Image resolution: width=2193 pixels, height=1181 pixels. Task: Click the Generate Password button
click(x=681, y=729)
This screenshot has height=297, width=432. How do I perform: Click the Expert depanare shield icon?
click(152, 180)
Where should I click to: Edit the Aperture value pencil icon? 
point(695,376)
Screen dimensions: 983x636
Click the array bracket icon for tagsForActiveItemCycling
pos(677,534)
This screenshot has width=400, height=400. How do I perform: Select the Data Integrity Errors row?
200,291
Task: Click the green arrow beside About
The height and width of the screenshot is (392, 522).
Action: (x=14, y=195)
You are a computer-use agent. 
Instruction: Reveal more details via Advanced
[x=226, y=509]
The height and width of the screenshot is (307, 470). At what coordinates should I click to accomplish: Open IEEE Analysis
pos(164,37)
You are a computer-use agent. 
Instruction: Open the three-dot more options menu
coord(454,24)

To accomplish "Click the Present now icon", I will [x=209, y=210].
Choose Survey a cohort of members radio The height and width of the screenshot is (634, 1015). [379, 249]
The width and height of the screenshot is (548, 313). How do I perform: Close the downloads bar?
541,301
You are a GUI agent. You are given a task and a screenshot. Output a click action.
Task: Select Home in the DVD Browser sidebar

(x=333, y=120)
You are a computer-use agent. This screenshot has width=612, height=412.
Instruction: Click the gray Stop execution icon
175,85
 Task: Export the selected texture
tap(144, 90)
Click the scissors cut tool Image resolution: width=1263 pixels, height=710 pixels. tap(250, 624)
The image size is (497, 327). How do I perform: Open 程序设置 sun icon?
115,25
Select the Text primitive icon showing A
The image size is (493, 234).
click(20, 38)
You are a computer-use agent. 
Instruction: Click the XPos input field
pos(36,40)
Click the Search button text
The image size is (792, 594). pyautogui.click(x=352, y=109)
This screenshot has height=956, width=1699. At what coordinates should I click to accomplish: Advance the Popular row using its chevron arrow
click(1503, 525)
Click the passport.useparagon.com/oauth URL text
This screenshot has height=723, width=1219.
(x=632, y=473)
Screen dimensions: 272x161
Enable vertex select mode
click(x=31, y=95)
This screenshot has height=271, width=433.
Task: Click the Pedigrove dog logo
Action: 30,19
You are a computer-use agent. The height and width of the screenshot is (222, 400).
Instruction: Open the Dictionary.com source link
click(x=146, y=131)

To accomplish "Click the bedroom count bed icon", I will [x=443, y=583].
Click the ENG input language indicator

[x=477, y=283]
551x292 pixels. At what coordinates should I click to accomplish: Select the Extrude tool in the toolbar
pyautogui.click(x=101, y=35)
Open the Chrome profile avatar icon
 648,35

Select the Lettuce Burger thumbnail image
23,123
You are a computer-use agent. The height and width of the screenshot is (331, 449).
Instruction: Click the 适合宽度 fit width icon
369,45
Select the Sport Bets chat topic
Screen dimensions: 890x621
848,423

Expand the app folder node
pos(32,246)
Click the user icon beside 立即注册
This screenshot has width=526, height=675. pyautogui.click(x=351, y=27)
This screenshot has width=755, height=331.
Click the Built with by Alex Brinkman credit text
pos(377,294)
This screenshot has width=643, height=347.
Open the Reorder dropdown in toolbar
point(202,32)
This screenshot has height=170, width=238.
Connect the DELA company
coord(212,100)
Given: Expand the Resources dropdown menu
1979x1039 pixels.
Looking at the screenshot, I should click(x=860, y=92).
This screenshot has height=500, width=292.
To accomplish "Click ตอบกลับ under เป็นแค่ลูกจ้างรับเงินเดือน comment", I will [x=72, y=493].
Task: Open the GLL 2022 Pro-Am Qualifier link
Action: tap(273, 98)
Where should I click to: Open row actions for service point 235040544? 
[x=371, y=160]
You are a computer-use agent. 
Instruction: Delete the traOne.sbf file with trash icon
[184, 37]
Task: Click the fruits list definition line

● ● ● ● ●

▶ **INSTRUCTIONS FOR THE TASK**:
Reproduce the lines of the records above verbatim, starting at the line containing "The image size is (497, 327)." and ending at the line containing "Action: 30,19", both included.

▶ **CORRECT ANSWER**:
The image size is (497, 327). How do I perform: Open 程序设置 sun icon?
115,25
Select the Text primitive icon showing A
The image size is (493, 234).
click(20, 38)
You are a computer-use agent. 
Instruction: Click the XPos input field
pos(36,40)
Click the Search button text
The image size is (792, 594). pyautogui.click(x=352, y=109)
This screenshot has height=956, width=1699. At what coordinates should I click to accomplish: Advance the Popular row using its chevron arrow
click(1503, 525)
Click the passport.useparagon.com/oauth URL text
This screenshot has height=723, width=1219.
(x=632, y=473)
Screen dimensions: 272x161
Enable vertex select mode
click(x=31, y=95)
This screenshot has height=271, width=433.
Task: Click the Pedigrove dog logo
Action: 30,19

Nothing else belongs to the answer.